PROBLEM REQUIREMENTS = Please say how many lines in the material include the string "page", and nothing else.
=== RAW DATA ===
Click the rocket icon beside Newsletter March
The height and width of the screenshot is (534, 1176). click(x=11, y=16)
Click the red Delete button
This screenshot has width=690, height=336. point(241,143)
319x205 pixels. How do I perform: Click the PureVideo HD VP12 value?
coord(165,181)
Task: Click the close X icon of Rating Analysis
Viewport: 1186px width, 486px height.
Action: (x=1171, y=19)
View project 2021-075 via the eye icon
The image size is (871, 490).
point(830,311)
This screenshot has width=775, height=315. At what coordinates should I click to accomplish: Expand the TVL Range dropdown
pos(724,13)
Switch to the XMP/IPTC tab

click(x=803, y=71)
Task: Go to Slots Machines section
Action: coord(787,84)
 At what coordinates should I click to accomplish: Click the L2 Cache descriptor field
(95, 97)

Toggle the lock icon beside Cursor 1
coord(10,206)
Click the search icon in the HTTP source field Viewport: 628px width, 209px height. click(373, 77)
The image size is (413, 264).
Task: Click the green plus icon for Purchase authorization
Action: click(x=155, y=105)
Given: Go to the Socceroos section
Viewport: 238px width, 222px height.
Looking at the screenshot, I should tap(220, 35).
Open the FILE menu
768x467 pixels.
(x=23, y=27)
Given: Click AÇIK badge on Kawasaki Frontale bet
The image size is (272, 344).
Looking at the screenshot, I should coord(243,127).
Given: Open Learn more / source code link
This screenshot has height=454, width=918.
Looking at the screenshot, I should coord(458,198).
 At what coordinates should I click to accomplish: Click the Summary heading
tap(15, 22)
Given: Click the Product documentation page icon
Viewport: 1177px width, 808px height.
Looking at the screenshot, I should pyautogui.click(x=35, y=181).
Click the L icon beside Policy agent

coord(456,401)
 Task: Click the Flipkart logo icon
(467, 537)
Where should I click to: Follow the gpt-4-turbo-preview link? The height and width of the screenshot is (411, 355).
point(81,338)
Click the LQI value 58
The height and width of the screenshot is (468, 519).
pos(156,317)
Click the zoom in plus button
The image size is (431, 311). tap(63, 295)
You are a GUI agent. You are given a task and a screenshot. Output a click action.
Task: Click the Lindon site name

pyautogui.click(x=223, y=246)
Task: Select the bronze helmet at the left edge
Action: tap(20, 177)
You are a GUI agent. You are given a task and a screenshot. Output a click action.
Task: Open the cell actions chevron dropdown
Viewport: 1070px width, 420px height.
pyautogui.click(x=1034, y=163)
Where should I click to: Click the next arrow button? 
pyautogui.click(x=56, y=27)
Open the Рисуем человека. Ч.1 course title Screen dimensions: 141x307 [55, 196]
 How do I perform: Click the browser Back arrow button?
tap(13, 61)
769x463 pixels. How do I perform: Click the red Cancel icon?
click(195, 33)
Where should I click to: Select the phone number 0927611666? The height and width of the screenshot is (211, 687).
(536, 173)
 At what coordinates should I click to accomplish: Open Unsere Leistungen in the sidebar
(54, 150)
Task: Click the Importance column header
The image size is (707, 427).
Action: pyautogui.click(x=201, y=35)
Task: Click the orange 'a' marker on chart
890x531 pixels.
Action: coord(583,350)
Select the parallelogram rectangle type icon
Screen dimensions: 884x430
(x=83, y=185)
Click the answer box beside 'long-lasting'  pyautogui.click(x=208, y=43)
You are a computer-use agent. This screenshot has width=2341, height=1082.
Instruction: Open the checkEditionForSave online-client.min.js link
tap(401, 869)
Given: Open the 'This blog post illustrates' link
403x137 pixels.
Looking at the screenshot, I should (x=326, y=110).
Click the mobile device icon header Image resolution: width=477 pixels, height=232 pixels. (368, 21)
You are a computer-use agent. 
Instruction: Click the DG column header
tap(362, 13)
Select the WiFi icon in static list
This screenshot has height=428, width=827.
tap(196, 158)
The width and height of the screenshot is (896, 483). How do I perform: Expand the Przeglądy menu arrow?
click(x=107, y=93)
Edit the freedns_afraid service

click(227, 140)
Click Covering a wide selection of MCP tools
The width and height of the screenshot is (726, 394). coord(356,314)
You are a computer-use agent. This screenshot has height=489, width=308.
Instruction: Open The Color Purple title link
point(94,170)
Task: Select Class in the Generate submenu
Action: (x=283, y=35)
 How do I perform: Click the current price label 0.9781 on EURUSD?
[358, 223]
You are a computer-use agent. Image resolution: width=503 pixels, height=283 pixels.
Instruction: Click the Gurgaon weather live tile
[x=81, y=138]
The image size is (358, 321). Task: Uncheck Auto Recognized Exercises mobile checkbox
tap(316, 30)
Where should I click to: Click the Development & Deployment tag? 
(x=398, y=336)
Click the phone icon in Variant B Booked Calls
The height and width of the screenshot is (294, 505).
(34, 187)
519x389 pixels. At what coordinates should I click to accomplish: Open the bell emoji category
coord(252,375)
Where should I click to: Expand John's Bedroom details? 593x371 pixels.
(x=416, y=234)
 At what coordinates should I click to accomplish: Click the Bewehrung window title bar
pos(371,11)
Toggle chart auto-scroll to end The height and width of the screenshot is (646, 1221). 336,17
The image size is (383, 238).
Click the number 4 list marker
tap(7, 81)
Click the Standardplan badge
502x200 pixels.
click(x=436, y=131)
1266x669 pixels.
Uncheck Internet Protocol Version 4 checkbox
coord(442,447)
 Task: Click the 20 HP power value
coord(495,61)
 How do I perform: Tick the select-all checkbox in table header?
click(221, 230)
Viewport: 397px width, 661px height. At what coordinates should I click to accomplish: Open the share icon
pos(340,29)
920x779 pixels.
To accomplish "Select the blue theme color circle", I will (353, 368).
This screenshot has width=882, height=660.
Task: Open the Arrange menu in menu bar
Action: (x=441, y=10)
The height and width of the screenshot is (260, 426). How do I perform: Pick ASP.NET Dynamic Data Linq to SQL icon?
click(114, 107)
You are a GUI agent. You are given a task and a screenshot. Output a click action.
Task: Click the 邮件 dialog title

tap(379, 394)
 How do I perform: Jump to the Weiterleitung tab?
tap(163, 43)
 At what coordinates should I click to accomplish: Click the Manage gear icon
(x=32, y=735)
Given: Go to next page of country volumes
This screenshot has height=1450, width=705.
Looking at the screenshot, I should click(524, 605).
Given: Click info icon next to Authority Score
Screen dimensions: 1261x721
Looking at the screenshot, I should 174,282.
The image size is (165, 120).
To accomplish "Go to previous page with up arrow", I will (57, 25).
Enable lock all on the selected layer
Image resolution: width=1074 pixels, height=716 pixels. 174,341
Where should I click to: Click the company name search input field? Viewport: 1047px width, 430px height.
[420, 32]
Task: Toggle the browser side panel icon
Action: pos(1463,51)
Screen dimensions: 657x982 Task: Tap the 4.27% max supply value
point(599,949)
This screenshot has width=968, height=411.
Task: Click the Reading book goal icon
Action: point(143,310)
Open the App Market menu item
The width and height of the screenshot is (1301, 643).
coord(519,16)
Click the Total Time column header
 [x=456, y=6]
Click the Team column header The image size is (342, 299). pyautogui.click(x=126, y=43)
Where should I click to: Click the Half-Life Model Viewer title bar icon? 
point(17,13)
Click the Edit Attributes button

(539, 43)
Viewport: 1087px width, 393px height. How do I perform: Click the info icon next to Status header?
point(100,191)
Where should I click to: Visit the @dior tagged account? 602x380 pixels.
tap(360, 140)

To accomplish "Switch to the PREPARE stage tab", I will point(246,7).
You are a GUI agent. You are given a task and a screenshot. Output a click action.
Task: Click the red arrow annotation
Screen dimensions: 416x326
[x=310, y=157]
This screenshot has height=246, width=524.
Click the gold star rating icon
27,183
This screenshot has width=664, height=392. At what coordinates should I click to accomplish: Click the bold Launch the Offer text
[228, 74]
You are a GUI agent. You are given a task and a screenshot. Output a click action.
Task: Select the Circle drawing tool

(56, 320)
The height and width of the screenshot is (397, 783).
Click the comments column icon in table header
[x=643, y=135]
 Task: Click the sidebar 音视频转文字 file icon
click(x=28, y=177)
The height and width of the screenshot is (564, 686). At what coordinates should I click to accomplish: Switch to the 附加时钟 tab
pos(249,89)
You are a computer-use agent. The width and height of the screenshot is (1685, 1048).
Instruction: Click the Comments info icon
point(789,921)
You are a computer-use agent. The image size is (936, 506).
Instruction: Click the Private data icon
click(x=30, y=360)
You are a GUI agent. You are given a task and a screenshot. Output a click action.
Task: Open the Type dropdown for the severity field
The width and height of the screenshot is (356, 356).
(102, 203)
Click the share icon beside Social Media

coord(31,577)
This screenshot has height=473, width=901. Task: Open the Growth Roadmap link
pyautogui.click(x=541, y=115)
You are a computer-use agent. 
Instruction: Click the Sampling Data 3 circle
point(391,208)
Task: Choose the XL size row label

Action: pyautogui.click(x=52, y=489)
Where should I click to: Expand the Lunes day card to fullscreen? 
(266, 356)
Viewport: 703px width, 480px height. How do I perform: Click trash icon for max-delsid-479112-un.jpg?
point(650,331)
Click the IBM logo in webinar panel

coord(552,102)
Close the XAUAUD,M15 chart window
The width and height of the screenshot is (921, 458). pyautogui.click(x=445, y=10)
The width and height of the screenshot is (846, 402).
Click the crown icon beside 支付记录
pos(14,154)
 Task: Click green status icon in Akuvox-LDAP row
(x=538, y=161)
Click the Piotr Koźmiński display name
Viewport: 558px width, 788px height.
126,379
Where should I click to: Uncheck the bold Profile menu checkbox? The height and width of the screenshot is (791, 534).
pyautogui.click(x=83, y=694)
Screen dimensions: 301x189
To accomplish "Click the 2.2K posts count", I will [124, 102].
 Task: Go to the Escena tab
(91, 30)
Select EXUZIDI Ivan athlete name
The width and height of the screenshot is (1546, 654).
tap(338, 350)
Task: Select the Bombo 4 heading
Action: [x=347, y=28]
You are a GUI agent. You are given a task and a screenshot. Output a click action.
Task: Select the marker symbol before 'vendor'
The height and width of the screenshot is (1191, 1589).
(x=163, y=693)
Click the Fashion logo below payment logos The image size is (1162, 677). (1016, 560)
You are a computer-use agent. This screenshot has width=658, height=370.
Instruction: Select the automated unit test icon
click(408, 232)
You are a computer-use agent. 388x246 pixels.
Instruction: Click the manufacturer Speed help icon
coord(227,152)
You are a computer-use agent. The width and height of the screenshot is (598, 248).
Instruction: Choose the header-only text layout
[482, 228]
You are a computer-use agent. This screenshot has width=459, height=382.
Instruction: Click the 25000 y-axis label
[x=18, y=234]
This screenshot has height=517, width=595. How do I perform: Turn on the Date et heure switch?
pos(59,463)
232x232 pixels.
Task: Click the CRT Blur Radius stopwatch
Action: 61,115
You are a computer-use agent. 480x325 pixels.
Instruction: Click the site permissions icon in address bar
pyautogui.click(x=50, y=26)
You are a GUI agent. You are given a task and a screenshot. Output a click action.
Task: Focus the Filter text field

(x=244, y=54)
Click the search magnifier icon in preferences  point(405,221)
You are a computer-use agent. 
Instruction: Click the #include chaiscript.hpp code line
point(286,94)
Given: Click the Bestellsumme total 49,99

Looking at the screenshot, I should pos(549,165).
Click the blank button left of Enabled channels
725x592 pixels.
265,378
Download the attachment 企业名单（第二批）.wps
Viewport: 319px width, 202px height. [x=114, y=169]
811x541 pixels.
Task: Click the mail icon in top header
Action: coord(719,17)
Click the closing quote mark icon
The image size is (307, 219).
===
WRITTEN SOLUTION = 3